DATA LISTING ::
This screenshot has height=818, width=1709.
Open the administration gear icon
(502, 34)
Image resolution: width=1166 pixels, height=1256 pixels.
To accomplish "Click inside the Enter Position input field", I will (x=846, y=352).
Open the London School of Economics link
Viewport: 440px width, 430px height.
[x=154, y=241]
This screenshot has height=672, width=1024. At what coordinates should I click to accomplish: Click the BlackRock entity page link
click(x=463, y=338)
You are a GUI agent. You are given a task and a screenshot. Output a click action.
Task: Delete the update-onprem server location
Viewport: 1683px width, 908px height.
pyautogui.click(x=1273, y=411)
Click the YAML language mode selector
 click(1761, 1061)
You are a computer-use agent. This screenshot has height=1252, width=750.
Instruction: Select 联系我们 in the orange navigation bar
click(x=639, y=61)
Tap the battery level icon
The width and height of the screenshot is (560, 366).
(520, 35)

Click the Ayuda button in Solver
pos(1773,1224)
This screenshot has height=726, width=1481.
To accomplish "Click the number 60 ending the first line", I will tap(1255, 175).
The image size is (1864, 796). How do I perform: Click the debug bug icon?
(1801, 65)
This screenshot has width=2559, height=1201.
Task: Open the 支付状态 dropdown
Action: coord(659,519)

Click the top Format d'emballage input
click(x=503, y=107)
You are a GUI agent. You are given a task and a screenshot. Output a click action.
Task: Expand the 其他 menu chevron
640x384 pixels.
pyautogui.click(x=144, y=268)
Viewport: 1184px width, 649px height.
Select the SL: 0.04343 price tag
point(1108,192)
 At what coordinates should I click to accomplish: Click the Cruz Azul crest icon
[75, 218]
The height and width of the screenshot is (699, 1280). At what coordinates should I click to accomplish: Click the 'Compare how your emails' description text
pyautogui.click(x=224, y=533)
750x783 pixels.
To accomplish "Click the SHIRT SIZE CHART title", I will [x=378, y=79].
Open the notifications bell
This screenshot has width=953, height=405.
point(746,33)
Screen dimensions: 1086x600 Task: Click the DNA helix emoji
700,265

EXERCISE GOAL ::
Copy every entry above word for word, keeping all text, numbers, and punctuation unchanged.

FULL SOLUTION ::
This screenshot has height=818, width=1709.
Open the administration gear icon
(502, 34)
Image resolution: width=1166 pixels, height=1256 pixels.
To accomplish "Click inside the Enter Position input field", I will (x=846, y=352).
Open the London School of Economics link
Viewport: 440px width, 430px height.
[x=154, y=241]
This screenshot has height=672, width=1024. At what coordinates should I click to accomplish: Click the BlackRock entity page link
click(x=463, y=338)
You are a GUI agent. You are given a task and a screenshot. Output a click action.
Task: Delete the update-onprem server location
Viewport: 1683px width, 908px height.
pyautogui.click(x=1273, y=411)
Click the YAML language mode selector
 click(1761, 1061)
You are a computer-use agent. This screenshot has height=1252, width=750.
Instruction: Select 联系我们 in the orange navigation bar
click(x=639, y=61)
Tap the battery level icon
The width and height of the screenshot is (560, 366).
(520, 35)

Click the Ayuda button in Solver
pos(1773,1224)
This screenshot has height=726, width=1481.
To accomplish "Click the number 60 ending the first line", I will tap(1255, 175).
The image size is (1864, 796). How do I perform: Click the debug bug icon?
(1801, 65)
This screenshot has width=2559, height=1201.
Task: Open the 支付状态 dropdown
Action: coord(659,519)

Click the top Format d'emballage input
click(x=503, y=107)
You are a GUI agent. You are given a task and a screenshot. Output a click action.
Task: Expand the 其他 menu chevron
640x384 pixels.
pyautogui.click(x=144, y=268)
Viewport: 1184px width, 649px height.
Select the SL: 0.04343 price tag
point(1108,192)
 At what coordinates should I click to accomplish: Click the Cruz Azul crest icon
[75, 218]
The height and width of the screenshot is (699, 1280). At what coordinates should I click to accomplish: Click the 'Compare how your emails' description text
pyautogui.click(x=224, y=533)
750x783 pixels.
To accomplish "Click the SHIRT SIZE CHART title", I will [x=378, y=79].
Open the notifications bell
This screenshot has width=953, height=405.
point(746,33)
Screen dimensions: 1086x600 Task: Click the DNA helix emoji
700,265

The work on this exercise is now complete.